[Opening SELECTED EXTRACT section]

Once, in a very different time long ago, no one would have seen anything wrong. An organisation purporting to represent Britain’s small shopkeepers set up stall at a party political conference, representing the views of its members to members of parliament, local councillors, and other party members. But this time, the decision by the United Kingdom’s Liberal Democrats to provide space to the Tobacco Retailers’ Alliance made headlines in a national newspaper and generated a sense of astonishment on social media. What could the Liberal Democrats have been thinking? According to the Guardian, a LibDem source said that “tobacco industry representatives have attended the conference before and there is nothing wrong with them wanting to put across their point of view.” The first point may be right. The second certainly is not. So what has changed?
First, we now know very much more about the Tobacco Retailers’ Alliance than we once did. It claims to have 26 000 members, all independent shopkeepers. It purports to campaign on their behalf and that of the industry in general. However, none are required to contribute for the privilege of membership. This is covered by the Tobacco Manufacturers’ Association, which brings together all the major tobacco companies. In particular, we now know much about its origins, from a 1983 presentation in Washington by a member of the Public Relations subcommittee of the Tobacco Advisory Council. He explained why the tobacco industry in the UK felt that it needed a mechanism by which those outside the tobacco industry could campaign in favour of the rights and freedoms of those who “work in the industry, for the industry or whose livelihoods depend upon it.” A core objective was “to help put forward the case for individual freedom to counter any moves that might further restrict the right of individuals to enjoy smoking.” However, it was crucial for the industry to make the industry appear independent. In reality, the Alliance has consistently echoed the views of the industry and, in particular, opposed anything that might reduce rates of smoking. Yet by its name and in its publicity, it represents itself as the voice of the friendly, familiar, owner of the corner shop, rather than a few mega-corporations peddling a product that kills 50% of those who use it as intended.

[Closing SELECTED EXTRACT section]

**WHAT TO PRODUCE**: Can you reproduce the passage on the Tobacco Retailers' Alliance word for word, from "Once, in a very" up to and including "what has changed?"?

[Opening INFORMATION section]

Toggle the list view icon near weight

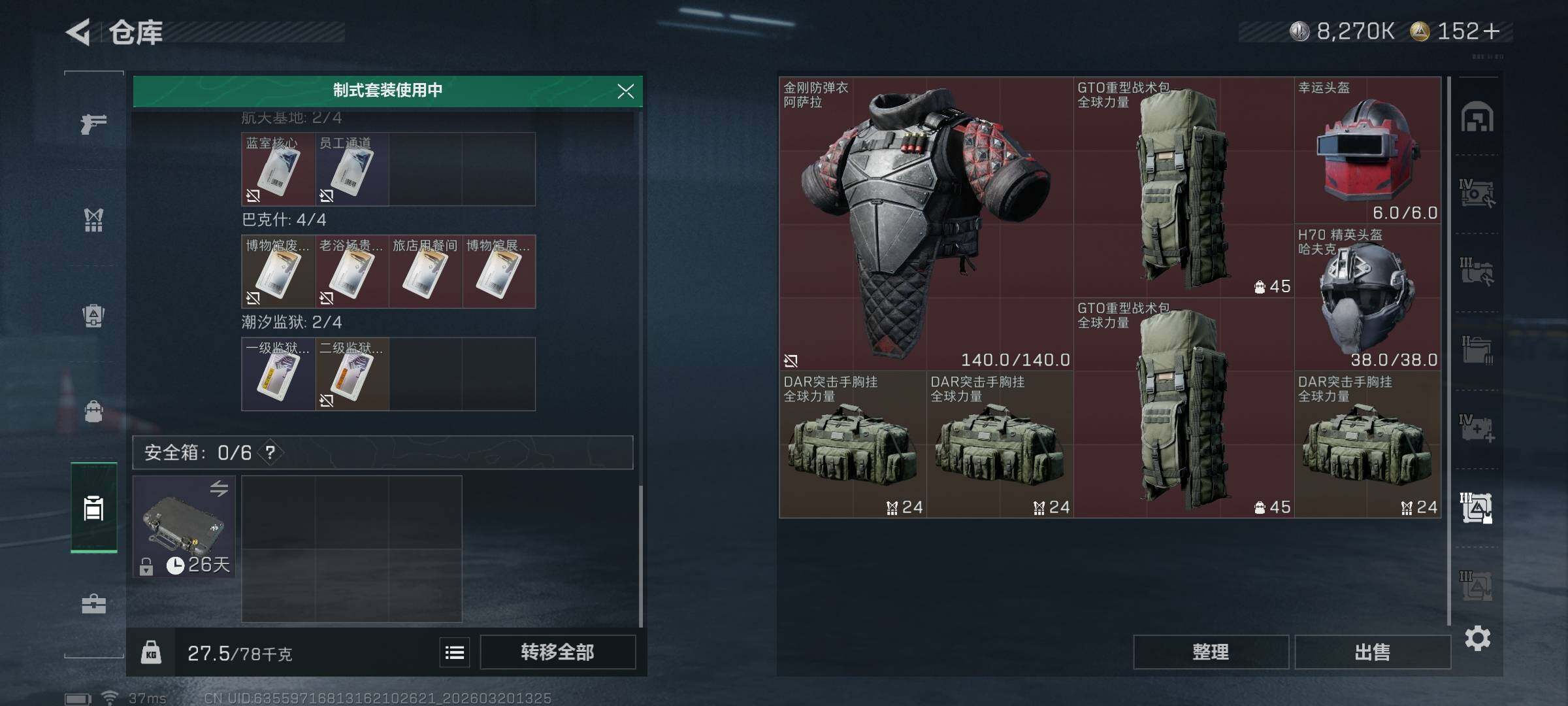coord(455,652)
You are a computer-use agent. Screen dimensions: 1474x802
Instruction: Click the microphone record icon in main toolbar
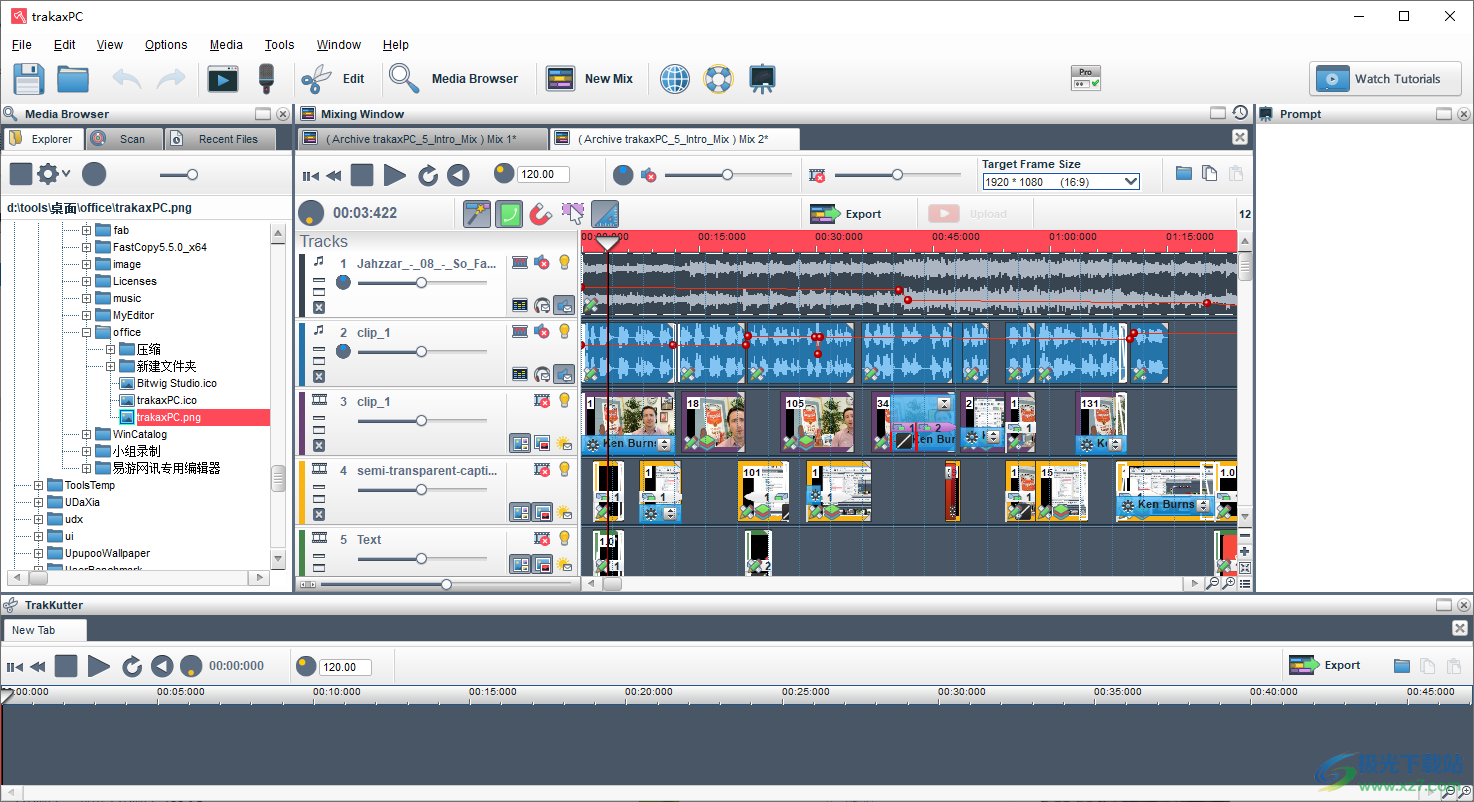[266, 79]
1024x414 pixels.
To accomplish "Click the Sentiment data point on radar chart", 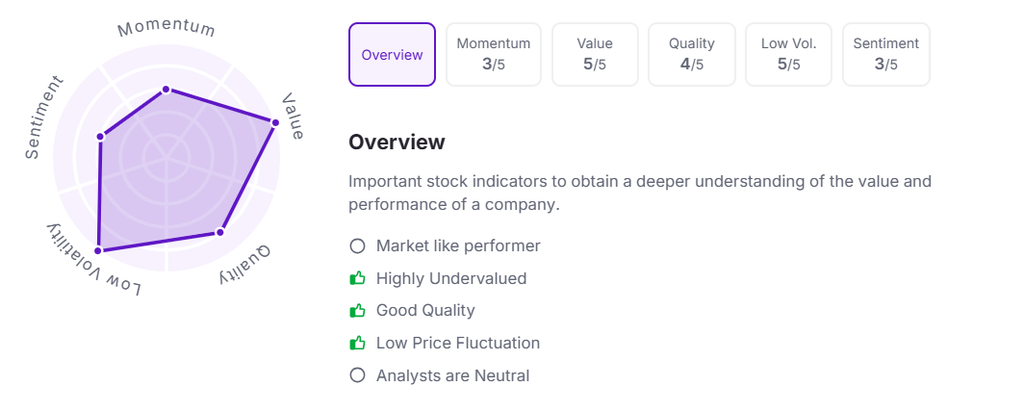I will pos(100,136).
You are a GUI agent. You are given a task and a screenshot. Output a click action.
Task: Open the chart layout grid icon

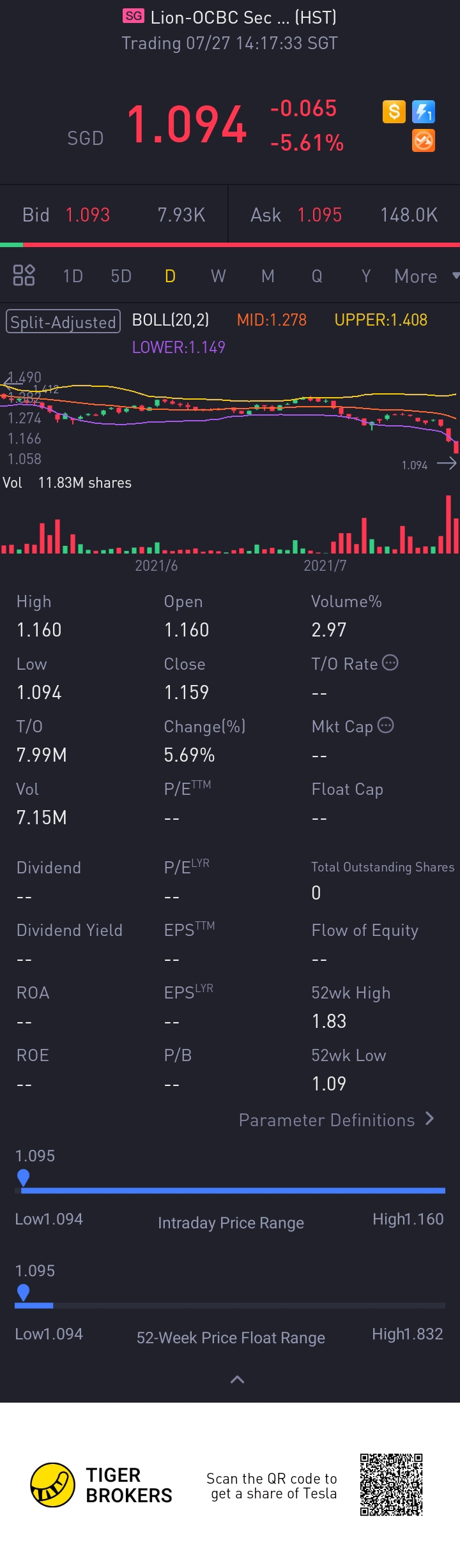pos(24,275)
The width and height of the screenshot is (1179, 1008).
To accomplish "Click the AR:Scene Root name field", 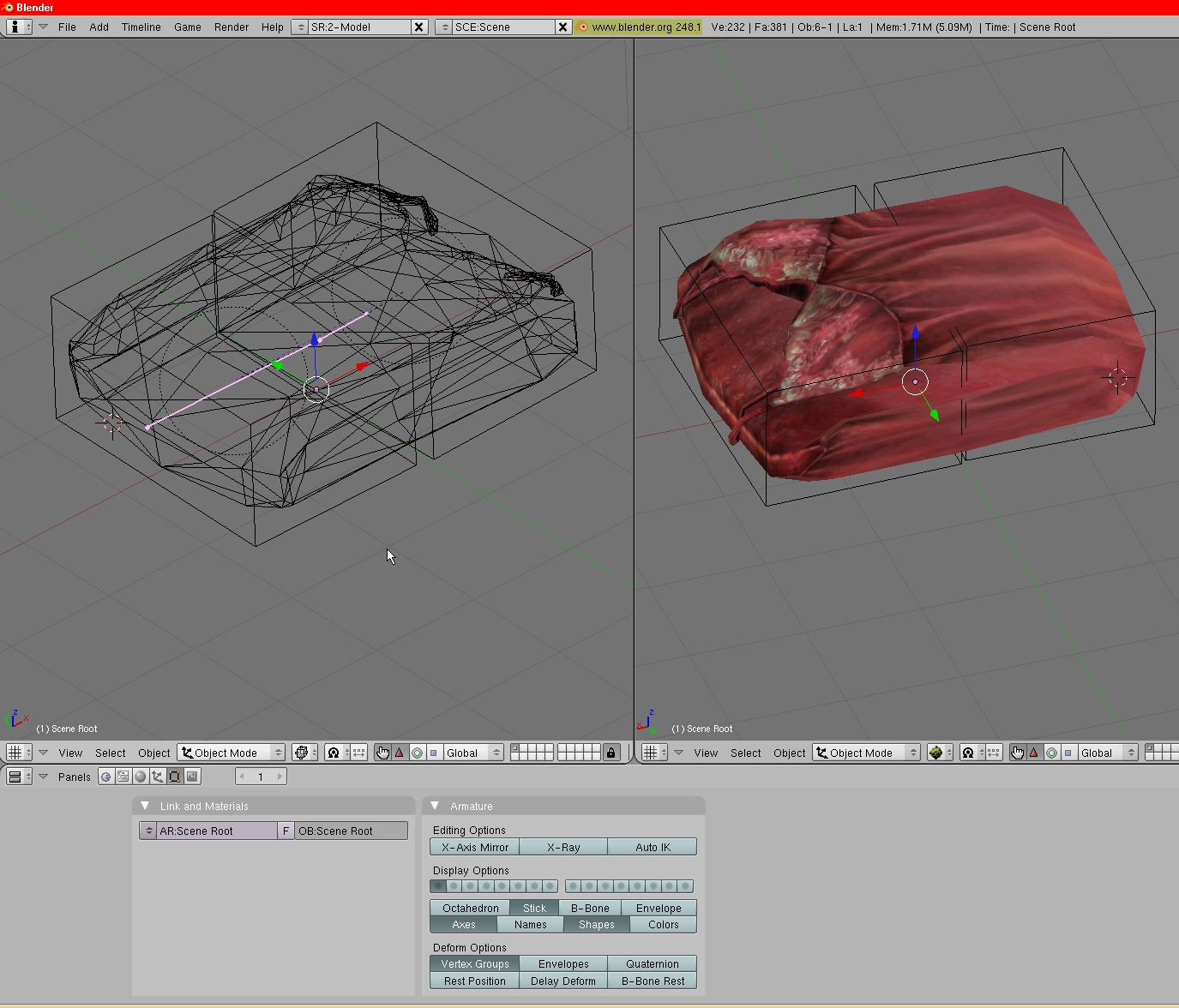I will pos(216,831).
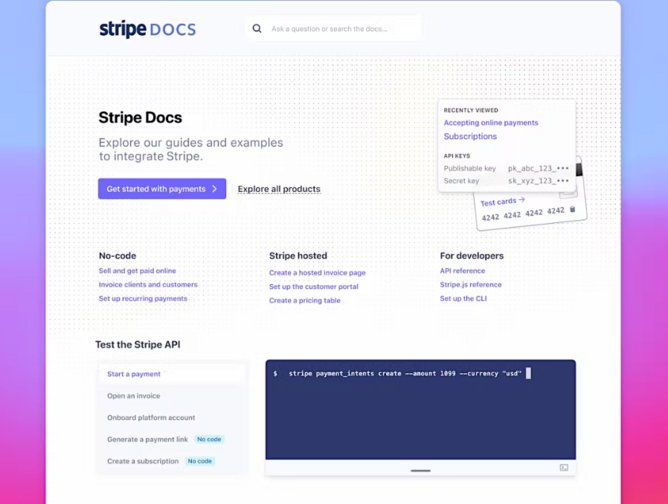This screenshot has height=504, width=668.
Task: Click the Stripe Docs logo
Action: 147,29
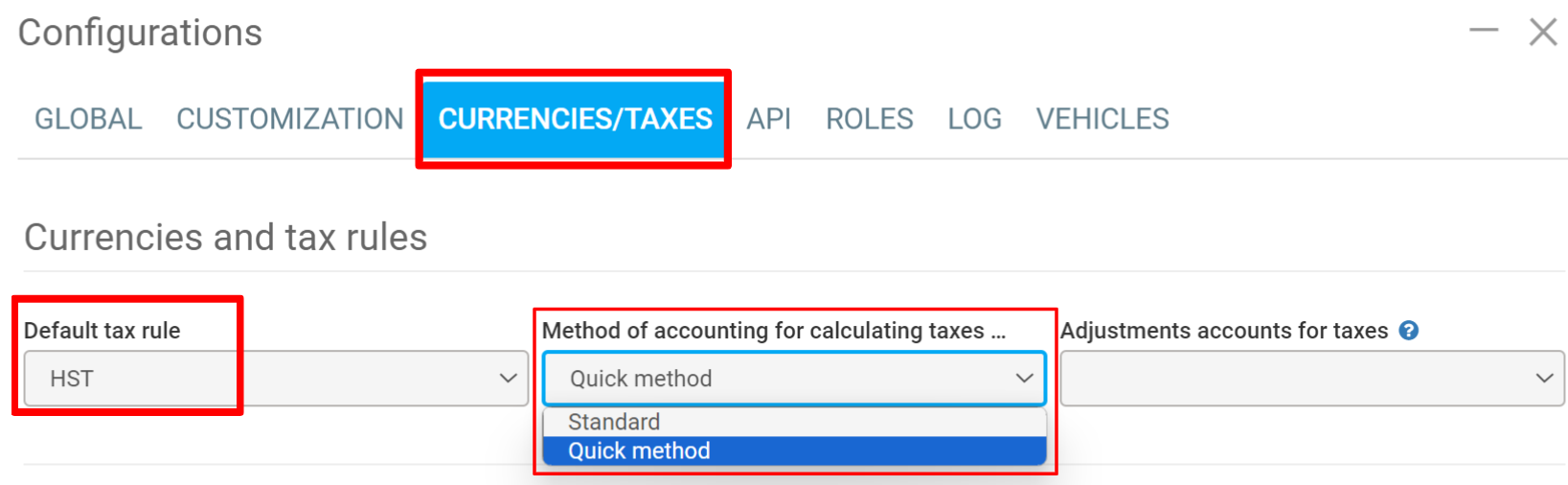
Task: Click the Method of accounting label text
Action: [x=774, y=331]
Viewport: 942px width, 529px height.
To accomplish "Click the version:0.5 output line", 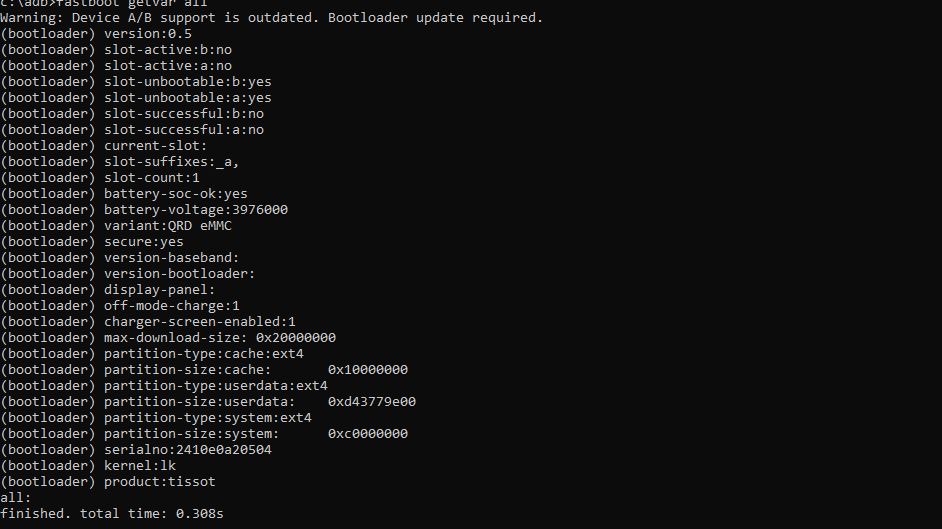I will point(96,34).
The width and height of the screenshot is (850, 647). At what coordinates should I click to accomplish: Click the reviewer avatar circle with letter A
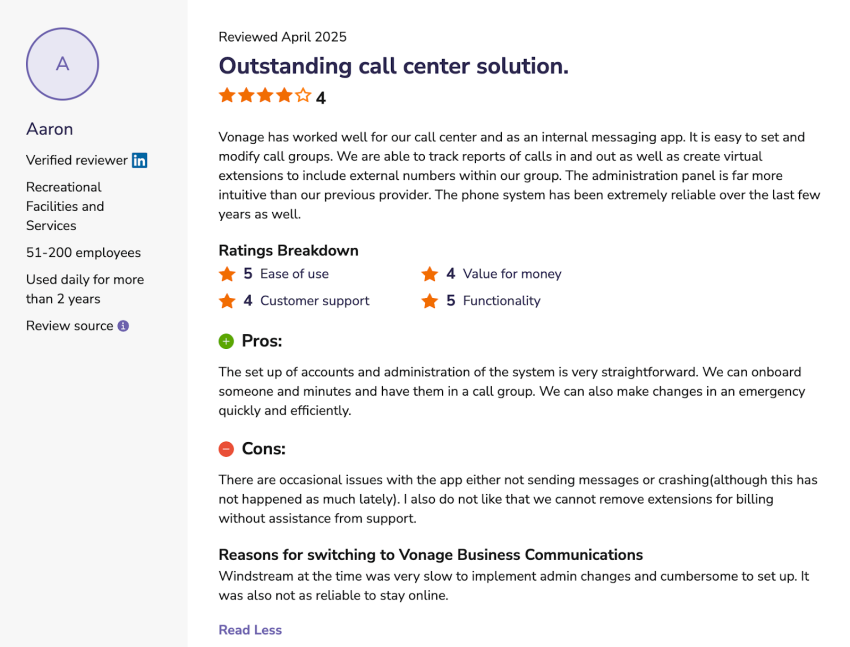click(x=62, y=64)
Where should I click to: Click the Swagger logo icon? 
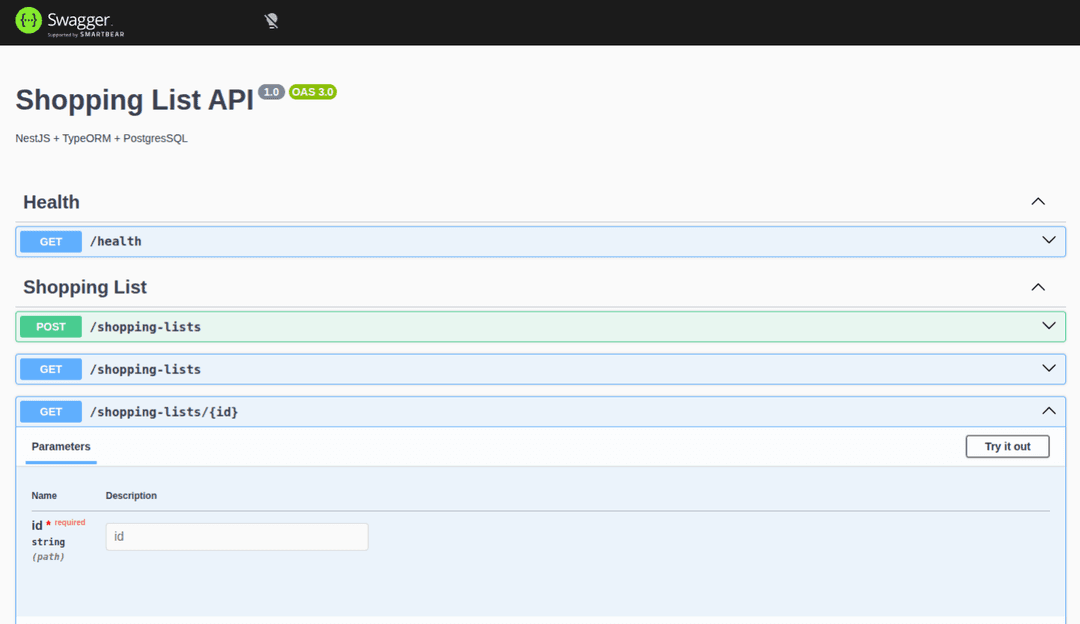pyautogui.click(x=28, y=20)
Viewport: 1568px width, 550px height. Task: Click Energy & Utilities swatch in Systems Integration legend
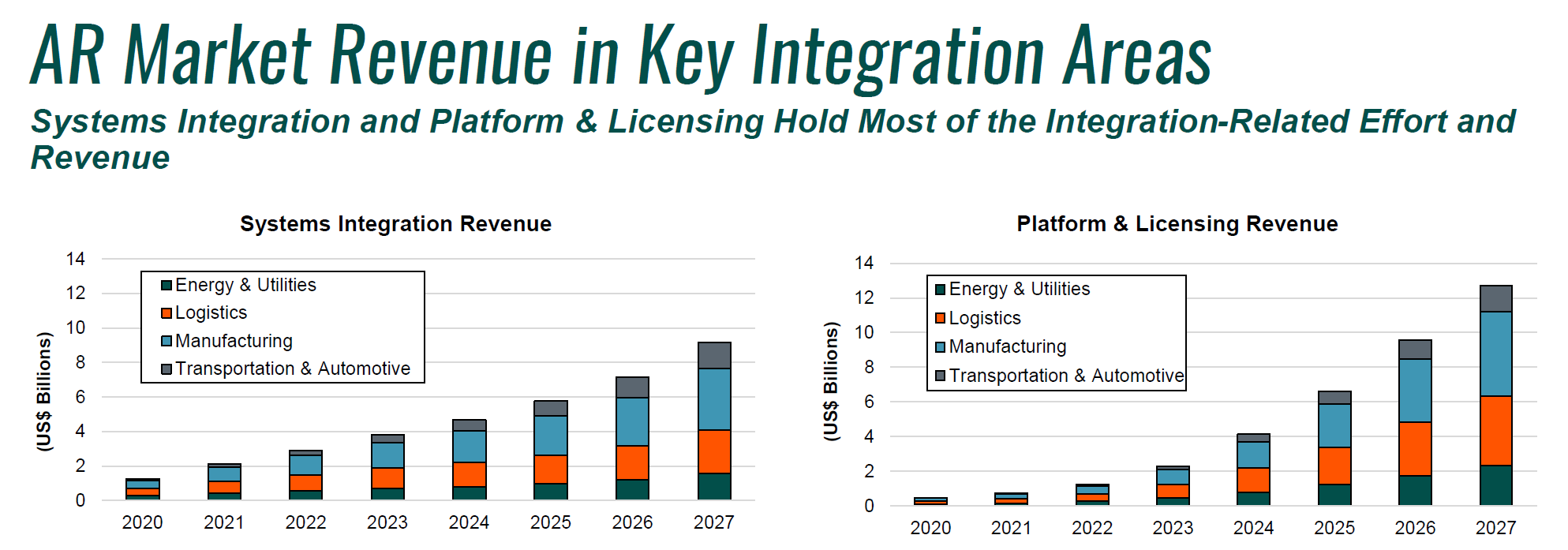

[Closing INFORMATION section]

**ANSWER BELOW**:
Once, in a very different time long ago, no one would have seen anything wrong. An organisation purporting to represent Britain’s small shopkeepers set up stall at a party political conference, representing the views of its members to members of parliament, local councillors, and other party members. But this time, the decision by the United Kingdom’s Liberal Democrats to provide space to the Tobacco Retailers’ Alliance made headlines in a national newspaper and generated a sense of astonishment on social media. What could the Liberal Democrats have been thinking? According to the Guardian, a LibDem source said that “tobacco industry representatives have attended the conference before and there is nothing wrong with them wanting to put across their point of view.” The first point may be right. The second certainly is not. So what has changed?